Saved data entries
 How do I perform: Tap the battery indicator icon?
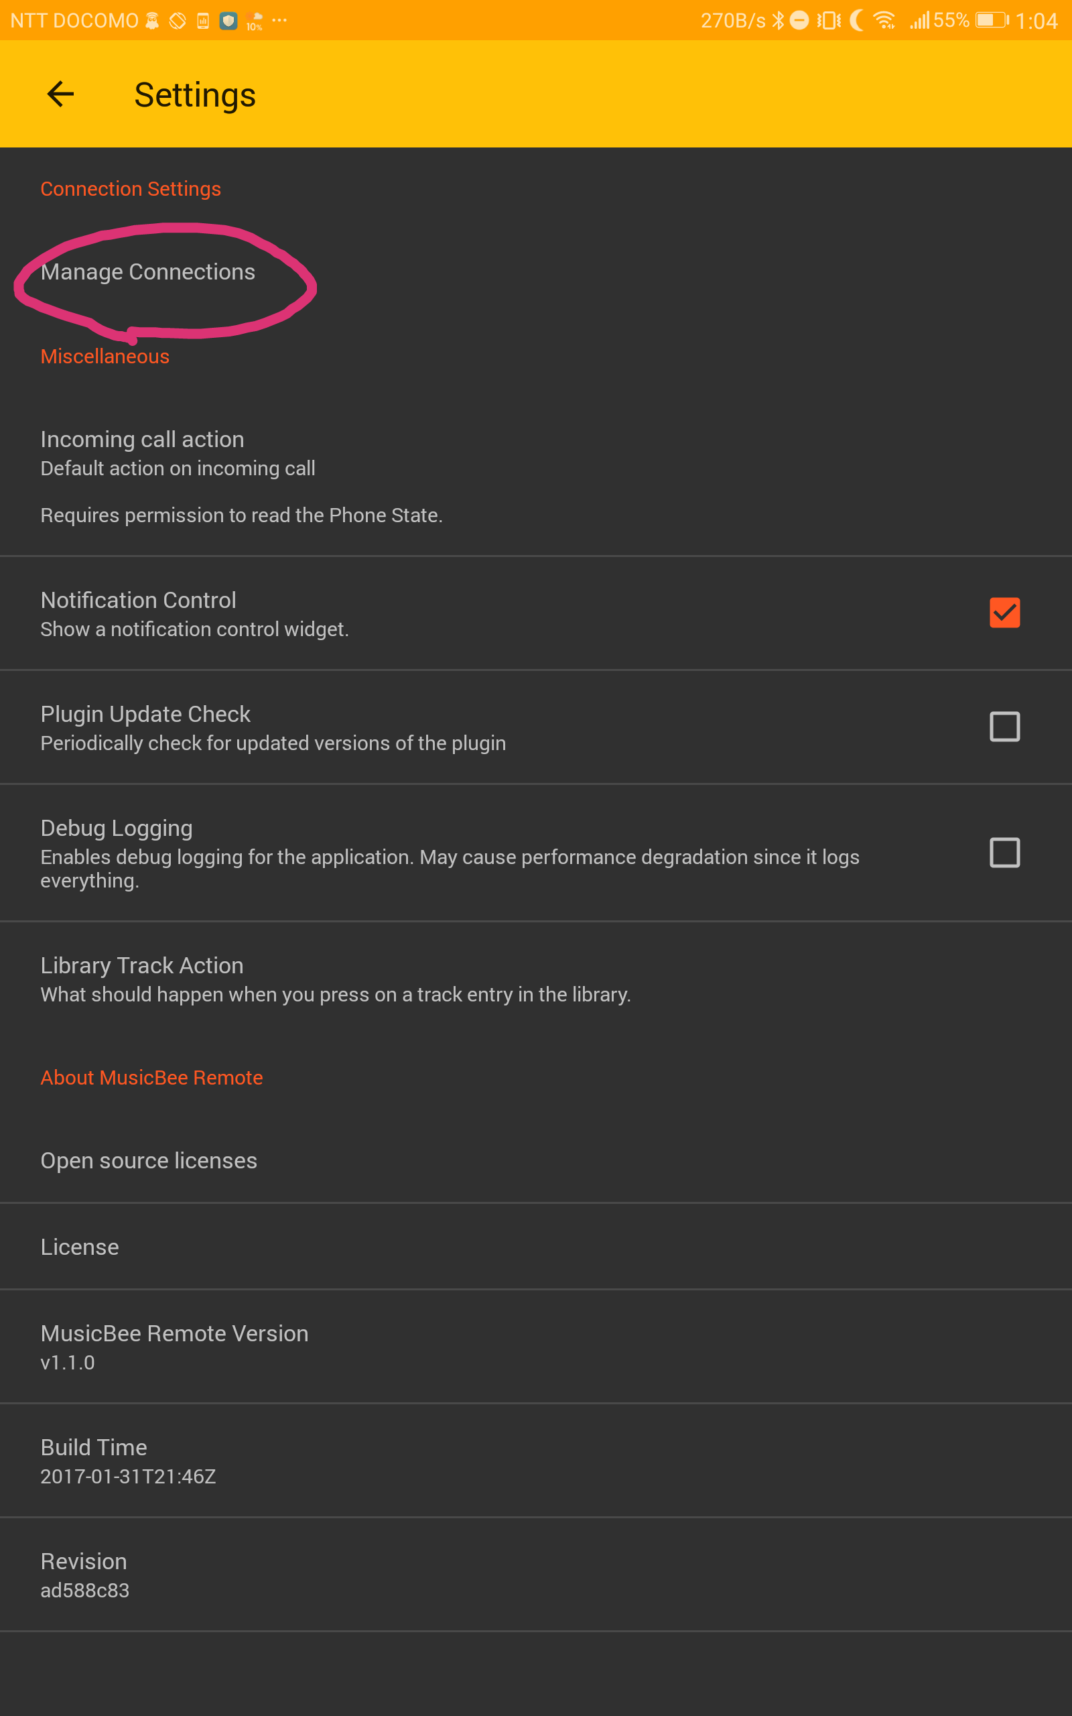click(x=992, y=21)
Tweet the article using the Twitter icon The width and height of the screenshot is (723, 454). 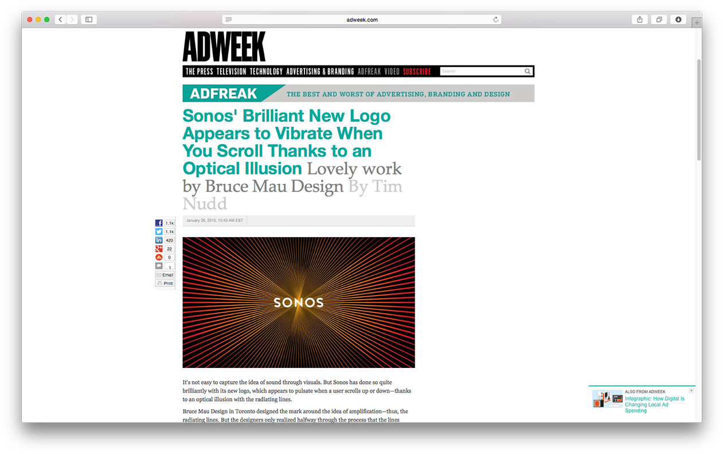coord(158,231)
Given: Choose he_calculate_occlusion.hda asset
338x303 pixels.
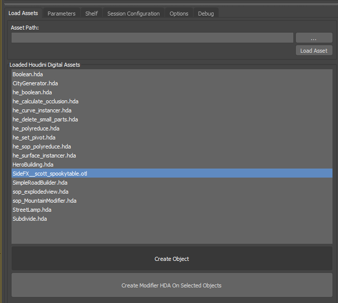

_Exercise goal_
The answer must be an exact transcription of the lines from the one containing "Given: Choose he_calculate_occlusion.hda" through the last line of the records above, both included, with no pictures.

_Completed task_
Given: Choose he_calculate_occlusion.hda asset
338x303 pixels.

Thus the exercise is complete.